The before-image and after-image have the same length in a typical fixed-length-row engine. An UPDATE that changes a 200-byte row has a 200-byte before-image and a 200-byte after-image. For variable-length rows, each gets its own length prefix; real engines do this, but the simplified version above assumes equal lengths.
Every record ends with a CRC32. The log reader computes the CRC on each record it parses; if the CRC does not match, the record is assumed to be torn — this is the last record in a crashed process, the one whose append was interrupted. Recovery truncates the file at that point and begins replay from whatever lies before.
Every data page carries the LSN of its last modification
A log by itself does not tell you whether a particular data page on disk is up-to-date with respect to a given WAL record. To answer that, every data page reserves a small region of its header for one 8-byte field: the page-LSN.
Three things to notice about the page-LSN.
It is written on the page, not next to it. When the page is flushed to disk, the page-LSN goes with it. When the page is read back, the page-LSN comes back. This makes the page self-describing with respect to the log: you can tell how up-to-date a page is by looking only at the page.
It is updated in memory before the page is flushed. When the buffer manager applies an UPDATE (copying the new bytes into the page in the pool), it also writes the LSN of the WAL record describing that update into the page-LSN field. The update to the page body and the update to the page-LSN happen together, under the same latch.
On recovery, it tells you which records to skip. Suppose recovery is replaying WAL record at LSN 1140, which modifies page 9. It reads page 9 from disk; page 9's page-LSN is 1140 or higher. Then the modification is already on this page; replaying the record would apply the change twice. Recovery skips it. If page 9's page-LSN is less than 1140, the record has not yet been applied to the on-disk page, and recovery applies it.

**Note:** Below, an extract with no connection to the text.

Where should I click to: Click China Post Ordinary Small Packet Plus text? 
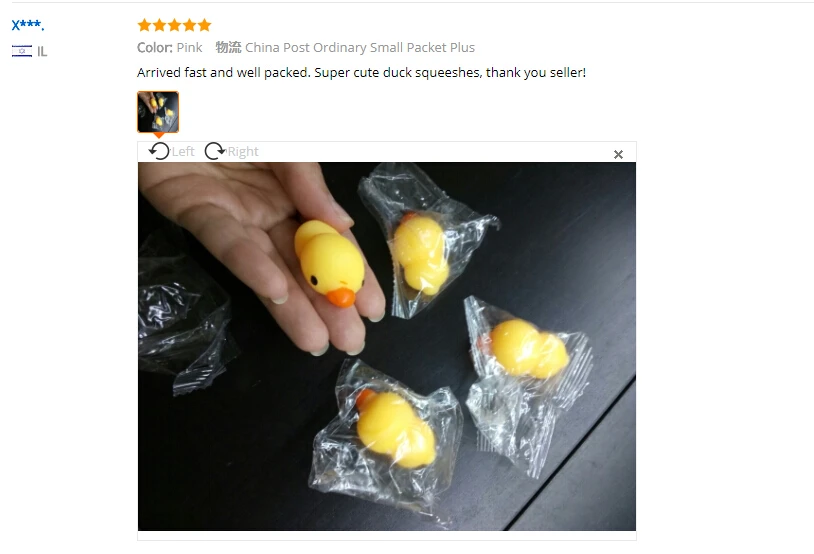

The page-LSN is therefore the idempotency marker of recovery: the scheme that makes replay safe to do repeatedly, even if the process crashes during replay itself.
The WAL rule, restated in one line
You saw the write-ahead rule in The Write-Ahead Rule: no dirty page is written to disk before its describing log record has been durably written to the log. That rule, recast in the vocabulary of LSNs, is an inequality over two numbers.
Define:
- page-LSN(p) — the LSN stored in page p's header; the LSN of the last WAL record that modified p.
- flush-LSN — the highest LSN whose record has been fsynced to the WAL. Records with LSN ≤ flush-LSN are durable; records with LSN > flush-LSN are still in the in-memory log buffer.
The rule becomes:
For every page p written to its data file:
page-LSN(p) ≤ flush-LSN.
That is the entire WAL invariant. One line. Every other recovery rule in ARIES — the analysis pass, the redo pass, the undo pass, checkpoints, the dirty-page table — is machinery to preserve this one inequality or to exploit the fact that it holds.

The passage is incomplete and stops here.